Para se ter uma ideia, essa taxação foi mais rechaçada do que a criação de cotas de empregos para detentos e ex-detentos em licitações públicas, onde 51% dos ouvidos foram contra.
ABVTEX REPUDIOU
Mas na terça-feira, 12, a Associação Brasileira do Varejo Textil (ABVTEX) emitiu um comunicado repudiando “com veemência” a decisão do Governo Lula de novamente extinguir a tributação sobre compras internacionais de até US$ 50.
Segundo a Associação, essa medida coloca em risco os 18 milhões de empregos gerados pela indústria e varejo nacional no Brasil e para a ABVTEX “representa um grave retrocesso econômico e um ataque direto à indústria, ao varejo nacional e aos 18 milhões de empregos gerados no Brasil”.
A carta diz também que “sem isonomia, o setor prevê um cenário alarmante de desindustrialização e fechamento de postos de trabalho, transferindo riqueza brasileira para o exterior”.
A Associação diz que, ao abrir mão da tributação das plataformas estrangeiras, o governo escolhe penalizar as empresas brasileiras, especialmente as micros e pequenas, que produzem, empregam, investem e sustentam a arrecadação do país.
“É inadmissível que, enquanto o setor produtivo nacional enfrenta uma das maiores cargas tributárias do mundo, juros elevados, custos operacionais crescentes e um ambiente regulatório extremamente complexo, empresas internacionais continuem recebendo privilégios artificiais para avançar sobre o mercado brasileiro”, diz um outro trecho do texto da ABVTEX.
A direção da Associação fala que foi uma decisão institucionaliza a concorrência desleal e escancara a falta de justiça e compromisso com quem gera desenvolvimento e riqueza dentro do Brasil.

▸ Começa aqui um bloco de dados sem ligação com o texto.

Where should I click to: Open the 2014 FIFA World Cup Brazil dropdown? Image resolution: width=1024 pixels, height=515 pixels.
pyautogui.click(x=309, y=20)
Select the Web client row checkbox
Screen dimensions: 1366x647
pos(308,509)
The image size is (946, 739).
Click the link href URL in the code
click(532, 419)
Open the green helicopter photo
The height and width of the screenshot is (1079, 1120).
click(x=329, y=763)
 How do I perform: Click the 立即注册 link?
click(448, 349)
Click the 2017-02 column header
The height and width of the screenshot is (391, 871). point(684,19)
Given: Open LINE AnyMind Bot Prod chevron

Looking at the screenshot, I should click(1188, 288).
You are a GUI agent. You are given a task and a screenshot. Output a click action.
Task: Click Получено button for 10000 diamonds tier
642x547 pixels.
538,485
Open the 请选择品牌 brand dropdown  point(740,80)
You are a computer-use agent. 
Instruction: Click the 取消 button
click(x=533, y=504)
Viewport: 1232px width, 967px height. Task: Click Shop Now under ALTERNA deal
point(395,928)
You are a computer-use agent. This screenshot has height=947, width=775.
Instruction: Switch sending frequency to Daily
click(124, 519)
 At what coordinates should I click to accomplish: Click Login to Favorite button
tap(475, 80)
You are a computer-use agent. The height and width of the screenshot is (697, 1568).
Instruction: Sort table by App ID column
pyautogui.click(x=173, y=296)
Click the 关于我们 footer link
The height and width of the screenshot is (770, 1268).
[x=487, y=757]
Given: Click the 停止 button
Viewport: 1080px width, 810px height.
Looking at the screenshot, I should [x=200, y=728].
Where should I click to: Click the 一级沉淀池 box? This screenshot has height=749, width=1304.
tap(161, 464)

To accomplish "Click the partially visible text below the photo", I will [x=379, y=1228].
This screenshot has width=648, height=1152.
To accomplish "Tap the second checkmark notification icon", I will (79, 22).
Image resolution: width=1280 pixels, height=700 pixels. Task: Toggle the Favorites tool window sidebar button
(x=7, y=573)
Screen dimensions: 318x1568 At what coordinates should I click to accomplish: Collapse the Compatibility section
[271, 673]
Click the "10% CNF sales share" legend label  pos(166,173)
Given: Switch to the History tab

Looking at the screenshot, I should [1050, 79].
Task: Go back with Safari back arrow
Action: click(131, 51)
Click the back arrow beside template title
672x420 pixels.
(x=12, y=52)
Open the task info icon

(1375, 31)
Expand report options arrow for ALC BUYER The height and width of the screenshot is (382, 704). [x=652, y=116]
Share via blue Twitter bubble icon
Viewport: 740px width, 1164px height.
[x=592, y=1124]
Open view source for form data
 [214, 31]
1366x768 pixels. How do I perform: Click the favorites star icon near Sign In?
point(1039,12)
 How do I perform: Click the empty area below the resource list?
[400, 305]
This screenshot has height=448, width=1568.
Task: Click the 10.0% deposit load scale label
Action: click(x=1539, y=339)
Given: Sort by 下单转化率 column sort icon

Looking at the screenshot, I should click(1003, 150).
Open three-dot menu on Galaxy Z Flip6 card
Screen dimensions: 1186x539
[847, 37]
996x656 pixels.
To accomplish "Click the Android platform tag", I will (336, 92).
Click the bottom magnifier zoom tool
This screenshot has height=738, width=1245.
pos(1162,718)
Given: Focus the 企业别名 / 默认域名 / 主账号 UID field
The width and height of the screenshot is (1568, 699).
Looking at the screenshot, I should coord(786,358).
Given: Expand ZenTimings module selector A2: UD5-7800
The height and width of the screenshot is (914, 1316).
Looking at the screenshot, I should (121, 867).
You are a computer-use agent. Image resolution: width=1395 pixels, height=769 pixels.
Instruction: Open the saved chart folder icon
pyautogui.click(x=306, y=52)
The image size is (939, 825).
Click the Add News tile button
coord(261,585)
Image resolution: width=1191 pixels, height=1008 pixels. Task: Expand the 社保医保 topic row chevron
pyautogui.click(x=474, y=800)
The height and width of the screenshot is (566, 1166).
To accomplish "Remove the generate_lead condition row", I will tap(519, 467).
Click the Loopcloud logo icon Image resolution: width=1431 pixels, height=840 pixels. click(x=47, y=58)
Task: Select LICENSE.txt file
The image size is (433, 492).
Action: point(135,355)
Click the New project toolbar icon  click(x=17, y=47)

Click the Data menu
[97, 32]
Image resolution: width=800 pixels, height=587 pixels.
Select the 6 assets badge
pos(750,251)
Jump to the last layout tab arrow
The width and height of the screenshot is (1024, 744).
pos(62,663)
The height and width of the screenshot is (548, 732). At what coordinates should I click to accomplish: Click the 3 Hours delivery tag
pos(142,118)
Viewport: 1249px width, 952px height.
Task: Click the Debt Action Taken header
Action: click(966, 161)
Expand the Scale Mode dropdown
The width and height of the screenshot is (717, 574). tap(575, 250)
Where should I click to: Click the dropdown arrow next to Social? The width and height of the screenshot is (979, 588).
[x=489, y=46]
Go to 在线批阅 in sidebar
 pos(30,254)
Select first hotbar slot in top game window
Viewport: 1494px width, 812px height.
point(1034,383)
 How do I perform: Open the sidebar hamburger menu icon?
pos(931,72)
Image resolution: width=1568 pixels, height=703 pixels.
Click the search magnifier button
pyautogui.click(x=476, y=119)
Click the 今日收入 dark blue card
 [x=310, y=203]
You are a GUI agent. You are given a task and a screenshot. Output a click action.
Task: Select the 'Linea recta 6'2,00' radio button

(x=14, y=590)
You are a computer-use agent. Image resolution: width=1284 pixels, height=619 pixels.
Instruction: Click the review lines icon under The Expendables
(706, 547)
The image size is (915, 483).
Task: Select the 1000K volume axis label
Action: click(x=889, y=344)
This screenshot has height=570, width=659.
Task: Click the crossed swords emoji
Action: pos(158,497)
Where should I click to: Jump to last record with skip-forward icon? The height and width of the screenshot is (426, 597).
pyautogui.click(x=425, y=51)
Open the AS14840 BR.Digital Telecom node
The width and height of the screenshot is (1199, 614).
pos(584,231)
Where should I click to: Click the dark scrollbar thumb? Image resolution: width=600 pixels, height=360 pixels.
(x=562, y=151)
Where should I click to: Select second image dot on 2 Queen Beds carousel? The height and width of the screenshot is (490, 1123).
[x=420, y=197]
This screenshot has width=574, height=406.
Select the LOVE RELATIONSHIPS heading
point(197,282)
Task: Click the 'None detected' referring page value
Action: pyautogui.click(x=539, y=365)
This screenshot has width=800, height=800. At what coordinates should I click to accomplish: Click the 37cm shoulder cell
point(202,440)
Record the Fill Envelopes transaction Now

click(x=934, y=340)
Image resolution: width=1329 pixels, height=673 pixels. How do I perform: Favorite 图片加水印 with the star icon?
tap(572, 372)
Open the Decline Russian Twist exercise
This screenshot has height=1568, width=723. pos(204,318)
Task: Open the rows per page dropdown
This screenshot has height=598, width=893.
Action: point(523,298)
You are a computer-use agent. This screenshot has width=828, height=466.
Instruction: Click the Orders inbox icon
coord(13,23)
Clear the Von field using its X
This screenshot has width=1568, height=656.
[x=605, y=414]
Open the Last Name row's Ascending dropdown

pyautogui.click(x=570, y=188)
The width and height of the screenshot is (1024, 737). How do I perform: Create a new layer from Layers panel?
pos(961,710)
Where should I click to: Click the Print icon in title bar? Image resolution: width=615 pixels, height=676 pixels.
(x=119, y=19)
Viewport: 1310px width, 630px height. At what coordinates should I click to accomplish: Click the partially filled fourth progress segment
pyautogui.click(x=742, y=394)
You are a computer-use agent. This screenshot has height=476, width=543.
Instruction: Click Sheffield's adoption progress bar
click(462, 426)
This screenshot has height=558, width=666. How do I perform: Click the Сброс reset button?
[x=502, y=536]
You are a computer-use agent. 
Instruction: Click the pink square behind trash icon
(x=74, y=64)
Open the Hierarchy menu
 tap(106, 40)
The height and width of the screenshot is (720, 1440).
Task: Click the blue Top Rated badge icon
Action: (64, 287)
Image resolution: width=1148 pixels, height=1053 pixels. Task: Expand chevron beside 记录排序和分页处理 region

Para eles, o resultado será devastador, pois vai gerar menos investimentos, fechamento de empresas, corte de empregos formais e enfraquecimento da economia nacional.
O SETOR TÊXTIL CATARINENSE
Hoje, Santa Catarina abriga o segundo maior polo têxtil e de confecção do Brasil, ficando atrás apenas de São Paulo. O estado concentra aproximadamente 15% das empresas do setor no país. Santa Catarina conta com mais de 7.400 empresas de vestuário e acessórios, com o setor têxtil gerando cerca de 300 mil empregos diretos, o que corresponde a 19% do pessoal ocupado na cadeia têxtil brasileira.
Esse setor é fundamental para a economia catarinense, responsável por 34% dos empregos formais na indústria do estado.
A maior parte do polo está localizada no Vale do Itajaí, com destaque para as cidades de Blumenau e Brusque. Essa região é responsável por 57,6% do setor têxtil do estado e a maioria dos empreendimentos é formada por micro e pequenas empresas, que somam 88,4% dos estabelecimentos.
Santa Catarina tem aumentado sua participação na produção de vestuário nacional, subindo de 15% para 22% na última década (até 2025). Além disso, o estado é um dos principais produtores de cama, mesa e banho do Brasil.